[Work task]
The listing below should be copied in full, word for word.

****

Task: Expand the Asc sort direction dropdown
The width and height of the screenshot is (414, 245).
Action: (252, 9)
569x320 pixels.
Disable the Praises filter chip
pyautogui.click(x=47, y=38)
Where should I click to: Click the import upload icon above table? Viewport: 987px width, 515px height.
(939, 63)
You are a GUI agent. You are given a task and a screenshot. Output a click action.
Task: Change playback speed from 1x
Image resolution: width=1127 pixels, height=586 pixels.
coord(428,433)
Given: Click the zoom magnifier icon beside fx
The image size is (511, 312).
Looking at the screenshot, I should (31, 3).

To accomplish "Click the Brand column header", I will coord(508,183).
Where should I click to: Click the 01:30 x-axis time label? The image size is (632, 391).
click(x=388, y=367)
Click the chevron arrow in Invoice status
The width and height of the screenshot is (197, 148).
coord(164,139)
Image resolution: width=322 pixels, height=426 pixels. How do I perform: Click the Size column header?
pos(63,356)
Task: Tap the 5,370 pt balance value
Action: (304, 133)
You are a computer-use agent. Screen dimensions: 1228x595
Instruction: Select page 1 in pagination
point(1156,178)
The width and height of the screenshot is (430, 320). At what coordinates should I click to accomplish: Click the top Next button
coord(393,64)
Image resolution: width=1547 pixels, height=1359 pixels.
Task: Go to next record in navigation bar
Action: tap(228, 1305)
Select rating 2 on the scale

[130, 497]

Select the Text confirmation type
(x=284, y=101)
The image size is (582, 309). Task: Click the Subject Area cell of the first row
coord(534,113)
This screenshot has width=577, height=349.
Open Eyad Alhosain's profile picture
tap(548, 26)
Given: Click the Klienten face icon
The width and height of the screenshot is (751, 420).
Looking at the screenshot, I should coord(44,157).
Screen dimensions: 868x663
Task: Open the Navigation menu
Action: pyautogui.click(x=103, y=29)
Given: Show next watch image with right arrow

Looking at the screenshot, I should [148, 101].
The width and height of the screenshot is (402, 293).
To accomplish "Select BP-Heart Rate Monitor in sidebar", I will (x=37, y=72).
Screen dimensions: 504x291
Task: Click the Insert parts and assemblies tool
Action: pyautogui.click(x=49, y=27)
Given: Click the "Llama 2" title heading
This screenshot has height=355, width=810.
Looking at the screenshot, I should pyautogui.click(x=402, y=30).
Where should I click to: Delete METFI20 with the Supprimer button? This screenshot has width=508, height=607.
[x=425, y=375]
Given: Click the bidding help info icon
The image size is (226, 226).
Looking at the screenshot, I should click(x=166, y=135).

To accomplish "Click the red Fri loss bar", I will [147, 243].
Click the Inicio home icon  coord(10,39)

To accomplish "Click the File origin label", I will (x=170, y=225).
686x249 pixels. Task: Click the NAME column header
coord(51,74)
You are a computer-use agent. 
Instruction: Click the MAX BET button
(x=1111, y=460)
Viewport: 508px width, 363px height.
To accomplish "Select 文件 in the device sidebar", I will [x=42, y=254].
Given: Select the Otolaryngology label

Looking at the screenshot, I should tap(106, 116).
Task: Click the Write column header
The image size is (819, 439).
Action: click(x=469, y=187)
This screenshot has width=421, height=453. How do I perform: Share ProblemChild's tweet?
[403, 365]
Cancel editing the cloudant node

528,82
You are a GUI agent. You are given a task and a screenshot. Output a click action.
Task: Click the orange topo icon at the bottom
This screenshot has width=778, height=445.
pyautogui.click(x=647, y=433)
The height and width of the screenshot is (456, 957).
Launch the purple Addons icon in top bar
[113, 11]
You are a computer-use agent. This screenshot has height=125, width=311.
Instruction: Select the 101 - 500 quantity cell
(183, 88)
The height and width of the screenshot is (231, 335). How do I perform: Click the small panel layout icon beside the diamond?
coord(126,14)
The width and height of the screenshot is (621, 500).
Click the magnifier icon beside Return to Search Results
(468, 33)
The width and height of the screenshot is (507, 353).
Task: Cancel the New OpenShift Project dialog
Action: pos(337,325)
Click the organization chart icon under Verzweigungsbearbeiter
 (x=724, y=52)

****

[Solution for this exercise]
Task: Expand the Asc sort direction dropdown
The width and height of the screenshot is (414, 245).
Action: (252, 9)
569x320 pixels.
Disable the Praises filter chip
pyautogui.click(x=47, y=38)
Where should I click to: Click the import upload icon above table? Viewport: 987px width, 515px height.
(939, 63)
You are a GUI agent. You are given a task and a screenshot. Output a click action.
Task: Change playback speed from 1x
Image resolution: width=1127 pixels, height=586 pixels.
coord(428,433)
Given: Click the zoom magnifier icon beside fx
The image size is (511, 312).
Looking at the screenshot, I should (31, 3).

To accomplish "Click the Brand column header", I will coord(508,183).
Where should I click to: Click the 01:30 x-axis time label? The image size is (632, 391).
click(x=388, y=367)
Click the chevron arrow in Invoice status
The width and height of the screenshot is (197, 148).
coord(164,139)
Image resolution: width=322 pixels, height=426 pixels. How do I perform: Click the Size column header?
pos(63,356)
Task: Tap the 5,370 pt balance value
Action: (304, 133)
You are a computer-use agent. Screen dimensions: 1228x595
Instruction: Select page 1 in pagination
point(1156,178)
The width and height of the screenshot is (430, 320). At what coordinates should I click to accomplish: Click the top Next button
coord(393,64)
Image resolution: width=1547 pixels, height=1359 pixels.
Task: Go to next record in navigation bar
Action: tap(228, 1305)
Select rating 2 on the scale

[130, 497]

Select the Text confirmation type
(x=284, y=101)
The image size is (582, 309). Task: Click the Subject Area cell of the first row
coord(534,113)
This screenshot has width=577, height=349.
Open Eyad Alhosain's profile picture
tap(548, 26)
Given: Click the Klienten face icon
The width and height of the screenshot is (751, 420).
Looking at the screenshot, I should coord(44,157).
Screen dimensions: 868x663
Task: Open the Navigation menu
Action: pyautogui.click(x=103, y=29)
Given: Show next watch image with right arrow

Looking at the screenshot, I should [148, 101].
The width and height of the screenshot is (402, 293).
To accomplish "Select BP-Heart Rate Monitor in sidebar", I will (x=37, y=72).
Screen dimensions: 504x291
Task: Click the Insert parts and assemblies tool
Action: pyautogui.click(x=49, y=27)
Given: Click the "Llama 2" title heading
This screenshot has height=355, width=810.
Looking at the screenshot, I should pyautogui.click(x=402, y=30).
Where should I click to: Delete METFI20 with the Supprimer button? This screenshot has width=508, height=607.
[x=425, y=375]
Given: Click the bidding help info icon
The image size is (226, 226).
Looking at the screenshot, I should click(x=166, y=135).

To accomplish "Click the red Fri loss bar", I will [147, 243].
Click the Inicio home icon  coord(10,39)

To accomplish "Click the File origin label", I will (x=170, y=225).
686x249 pixels. Task: Click the NAME column header
coord(51,74)
You are a computer-use agent. 
Instruction: Click the MAX BET button
(x=1111, y=460)
Viewport: 508px width, 363px height.
To accomplish "Select 文件 in the device sidebar", I will [x=42, y=254].
Given: Select the Otolaryngology label

Looking at the screenshot, I should tap(106, 116).
Task: Click the Write column header
The image size is (819, 439).
Action: click(x=469, y=187)
This screenshot has width=421, height=453. How do I perform: Share ProblemChild's tweet?
[403, 365]
Cancel editing the cloudant node

528,82
You are a GUI agent. You are given a task and a screenshot. Output a click action.
Task: Click the orange topo icon at the bottom
This screenshot has width=778, height=445.
pyautogui.click(x=647, y=433)
The height and width of the screenshot is (456, 957).
Launch the purple Addons icon in top bar
[113, 11]
You are a computer-use agent. This screenshot has height=125, width=311.
Instruction: Select the 101 - 500 quantity cell
(183, 88)
The height and width of the screenshot is (231, 335). How do I perform: Click the small panel layout icon beside the diamond?
coord(126,14)
The width and height of the screenshot is (621, 500).
Click the magnifier icon beside Return to Search Results
(468, 33)
The width and height of the screenshot is (507, 353).
Task: Cancel the New OpenShift Project dialog
Action: pos(337,325)
Click the organization chart icon under Verzweigungsbearbeiter
 (x=724, y=52)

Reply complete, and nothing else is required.